YOUR INSTRUCTIONS: Every entry must be duplicated word for word.

═══ DATA PROVIDED

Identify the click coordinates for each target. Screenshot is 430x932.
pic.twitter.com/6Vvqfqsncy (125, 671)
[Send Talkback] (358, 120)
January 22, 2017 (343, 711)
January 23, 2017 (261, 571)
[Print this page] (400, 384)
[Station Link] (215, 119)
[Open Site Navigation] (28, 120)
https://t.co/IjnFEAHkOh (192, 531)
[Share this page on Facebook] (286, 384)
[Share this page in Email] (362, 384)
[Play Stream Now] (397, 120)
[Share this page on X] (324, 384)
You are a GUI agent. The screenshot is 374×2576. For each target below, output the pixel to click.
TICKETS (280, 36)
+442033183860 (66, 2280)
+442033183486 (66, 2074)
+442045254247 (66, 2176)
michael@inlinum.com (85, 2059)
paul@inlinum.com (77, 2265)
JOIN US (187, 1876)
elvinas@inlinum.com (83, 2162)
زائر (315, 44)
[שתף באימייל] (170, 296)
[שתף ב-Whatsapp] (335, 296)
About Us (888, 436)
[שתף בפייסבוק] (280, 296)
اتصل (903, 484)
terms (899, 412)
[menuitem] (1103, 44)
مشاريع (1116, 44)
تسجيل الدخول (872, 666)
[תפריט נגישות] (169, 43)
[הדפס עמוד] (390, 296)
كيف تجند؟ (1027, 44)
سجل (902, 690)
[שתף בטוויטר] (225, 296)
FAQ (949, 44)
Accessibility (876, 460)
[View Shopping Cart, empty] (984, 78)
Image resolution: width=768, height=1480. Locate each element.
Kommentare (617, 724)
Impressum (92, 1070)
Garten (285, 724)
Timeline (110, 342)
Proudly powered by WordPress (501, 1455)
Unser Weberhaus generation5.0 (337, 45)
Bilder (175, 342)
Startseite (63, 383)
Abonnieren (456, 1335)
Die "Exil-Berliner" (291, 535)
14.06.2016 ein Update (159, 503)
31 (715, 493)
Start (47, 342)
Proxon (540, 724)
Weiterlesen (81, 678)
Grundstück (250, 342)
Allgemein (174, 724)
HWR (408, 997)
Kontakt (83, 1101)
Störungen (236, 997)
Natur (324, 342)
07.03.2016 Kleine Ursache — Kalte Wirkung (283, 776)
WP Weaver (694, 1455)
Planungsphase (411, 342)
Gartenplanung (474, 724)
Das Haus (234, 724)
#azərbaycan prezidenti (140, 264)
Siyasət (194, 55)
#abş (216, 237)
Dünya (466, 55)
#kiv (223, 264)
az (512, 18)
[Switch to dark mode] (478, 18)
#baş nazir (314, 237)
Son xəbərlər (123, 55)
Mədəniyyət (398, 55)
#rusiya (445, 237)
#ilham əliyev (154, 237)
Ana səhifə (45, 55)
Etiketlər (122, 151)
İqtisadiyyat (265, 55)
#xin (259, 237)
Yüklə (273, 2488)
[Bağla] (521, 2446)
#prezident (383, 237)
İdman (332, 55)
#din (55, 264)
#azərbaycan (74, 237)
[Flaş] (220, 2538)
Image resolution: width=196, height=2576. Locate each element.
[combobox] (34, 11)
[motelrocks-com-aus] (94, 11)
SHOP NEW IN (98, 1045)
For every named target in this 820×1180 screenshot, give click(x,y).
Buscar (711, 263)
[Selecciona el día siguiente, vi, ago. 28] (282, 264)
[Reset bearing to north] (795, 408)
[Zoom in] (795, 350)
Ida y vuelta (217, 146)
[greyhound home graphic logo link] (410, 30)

══════

SOLUTION FOR THIS TASK:
Identify the click coordinates for each target. Screenshot is 430x932.
pic.twitter.com/6Vvqfqsncy (125, 671)
[Send Talkback] (358, 120)
January 22, 2017 (343, 711)
January 23, 2017 (261, 571)
[Print this page] (400, 384)
[Station Link] (215, 119)
[Open Site Navigation] (28, 120)
https://t.co/IjnFEAHkOh (192, 531)
[Share this page on Facebook] (286, 384)
[Share this page in Email] (362, 384)
[Play Stream Now] (397, 120)
[Share this page on X] (324, 384)
You are a GUI agent. The screenshot is 374×2576. For each target below, output the pixel to click.
TICKETS (280, 36)
+442033183860 (66, 2280)
+442033183486 (66, 2074)
+442045254247 (66, 2176)
michael@inlinum.com (85, 2059)
paul@inlinum.com (77, 2265)
JOIN US (187, 1876)
elvinas@inlinum.com (83, 2162)
زائر (315, 44)
[שתף באימייל] (170, 296)
[שתף ב-Whatsapp] (335, 296)
About Us (888, 436)
[שתף בפייסבוק] (280, 296)
اتصل (903, 484)
terms (899, 412)
[menuitem] (1103, 44)
مشاريع (1116, 44)
تسجيل الدخول (872, 666)
[תפריט נגישות] (169, 43)
[הדפס עמוד] (390, 296)
كيف تجند؟ (1027, 44)
سجل (902, 690)
[שתף בטוויטר] (225, 296)
FAQ (949, 44)
Accessibility (876, 460)
[View Shopping Cart, empty] (984, 78)
Image resolution: width=768, height=1480. Locate each element.
Kommentare (617, 724)
Impressum (92, 1070)
Garten (285, 724)
Timeline (110, 342)
Proudly powered by WordPress (501, 1455)
Unser Weberhaus generation5.0 (337, 45)
Bilder (175, 342)
Startseite (63, 383)
Abonnieren (456, 1335)
Die "Exil-Berliner" (291, 535)
14.06.2016 ein Update (159, 503)
31 (715, 493)
Start (47, 342)
Proxon (540, 724)
Weiterlesen (81, 678)
Grundstück (250, 342)
Allgemein (174, 724)
HWR (408, 997)
Kontakt (83, 1101)
Störungen (236, 997)
Natur (324, 342)
07.03.2016 Kleine Ursache — Kalte Wirkung (283, 776)
WP Weaver (694, 1455)
Planungsphase (411, 342)
Gartenplanung (474, 724)
Das Haus (234, 724)
#azərbaycan prezidenti (140, 264)
Siyasət (194, 55)
#abş (216, 237)
Dünya (466, 55)
#kiv (223, 264)
az (512, 18)
[Switch to dark mode] (478, 18)
#baş nazir (314, 237)
Son xəbərlər (123, 55)
Mədəniyyət (398, 55)
#rusiya (445, 237)
#ilham əliyev (154, 237)
Ana səhifə (45, 55)
Etiketlər (122, 151)
İqtisadiyyat (265, 55)
#xin (259, 237)
Yüklə (273, 2488)
[Bağla] (521, 2446)
#prezident (383, 237)
İdman (332, 55)
#din (55, 264)
#azərbaycan (74, 237)
[Flaş] (220, 2538)
Image resolution: width=196, height=2576. Locate each element.
[combobox] (34, 11)
[motelrocks-com-aus] (94, 11)
SHOP NEW IN (98, 1045)
For every named target in this 820×1180 screenshot, give click(x,y).
Buscar (711, 263)
[Selecciona el día siguiente, vi, ago. 28] (282, 264)
[Reset bearing to north] (795, 408)
[Zoom in] (795, 350)
Ida y vuelta (217, 146)
[greyhound home graphic logo link] (410, 30)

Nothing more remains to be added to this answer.